Welcome to abandonment! You have been left by your spouse and are now at the controls of a massive machine known as your marriage! I bet you did not know that your marriage was such a complex and old machine, nor did you think one could pilot it alone. Well, it is really not intended to be flown solo, and, in fact, cannot be, but it can be crash landed with minimal damage to you and the surrounding countryside. The plane however, will be demolished beyond repair.

This is my attempt to describe the feeling of being the one left to tie up all the loose ends; the one doing all these things that must be done to survive crash landing a marriage to escape safely to a new, single life:
  • paying the bills
  • closing joint accounts and credit cards
  • consolidating debts
  • feeding and cleaning up after the pets
  • doing your own dishes, laundry, cooking and cleaning
  • collecting unforwarded mail for your spouse
  • sorting belongings and packing things for your spouse to pick up someday
  • explaining to friends and family what happened
  • selling the house, which includes:
    • working with contractors and/or an electrician and paying for repairs
    • keeping the house clean for showings
    • working with a realtor daily on the phone
    • leaving the house at odd times of day when buyers come for showings
    • looking for a new place to live at the same time
    • coordinating signing of paperwork with a spouse who has high diregard for returning phone calls or emails until and unless it is entirely convenient for him/her
That's a good start. If you have chlildren, your responsibilities may be doubled. This list is based my own experience where I was the main "bread winner" and was left with the spouse's claims (since modified, of course, at her convenience) that she didn't want any of her old stuff and explained only to friends and family that she got married too young and needed to "find herself" and be "free from her dependency" on me. This was after an 8 year relationship, the latter 6 of which were our marriage. I am 33, she 28.

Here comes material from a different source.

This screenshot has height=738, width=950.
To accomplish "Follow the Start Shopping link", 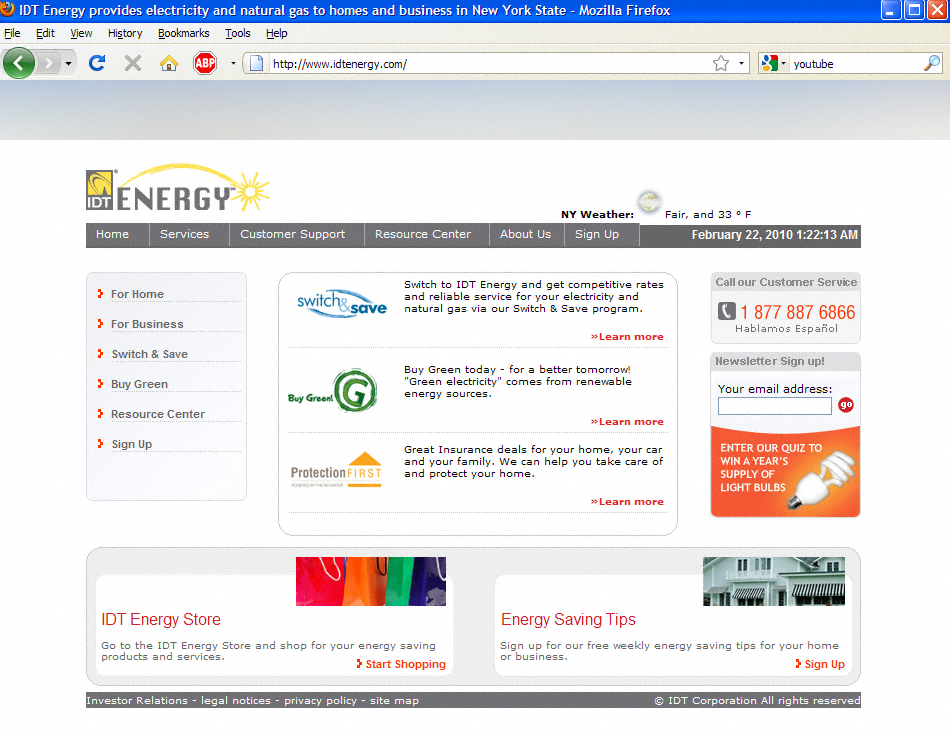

"Crash landing" the marriage is my way of describing the process and the way it feels sometimes to be the one left with the lion's share of responsibility for cleaning up after the marriage and dismantling the major pieces. When divorce is initiated by abandonment, as in my case, it can be very hard to get your erstwhile spouse to participate in the work of dismantling the marriage because the abandonment was preceded by a private process of lost hope, self-involved pitying and mental preparation (to protect themselves from guilt and bolster their resolve against friends and family who will urge them to go back and try to work things out), which makes them so self-involved and well-armored against feelings that you have little to no bargaining power with them unless they are concerned about money that you have and they want.

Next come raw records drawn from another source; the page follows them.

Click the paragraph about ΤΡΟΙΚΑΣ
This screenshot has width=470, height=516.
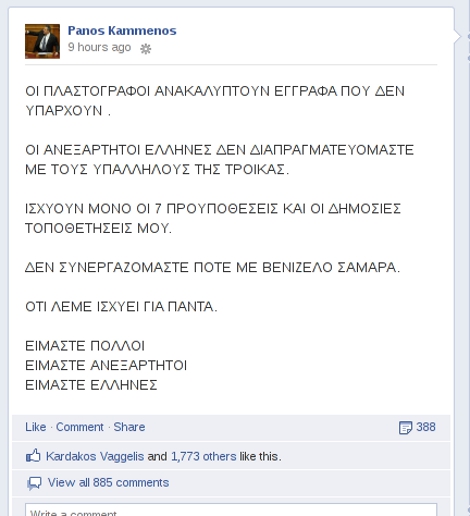[219, 160]
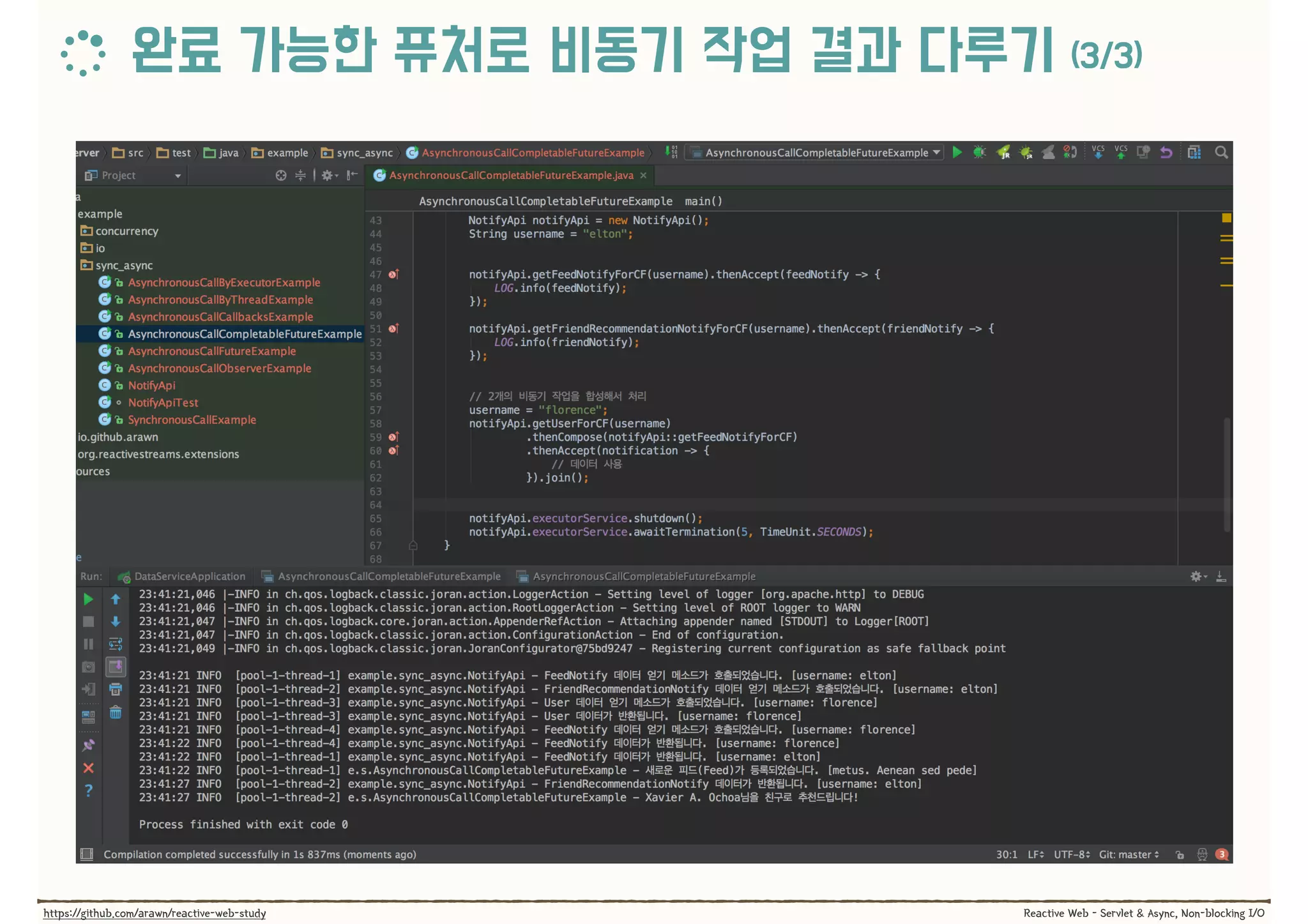Screen dimensions: 1308x924
Task: Toggle the scroll-to-end console button
Action: coord(116,667)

Another metaphor that might be apt is "burying the corpse of the marriage," but because of the amount of work, responsibility, time it takes and the detail-oriented tasks involved, it's better compared to nursing a terminal patient to a graceful death. There really is no corpse to bury; marriages are cremated in the legal fire of divorce decrees. :-)

1 Comments:

Blogger Scott M. Stirling said...

Thanks, Mary Ellen. I appreciate it very much. I hadn't read this myself for quite a while. I'm glad I wrote it and glad you liked it. It still rings totally true to me today.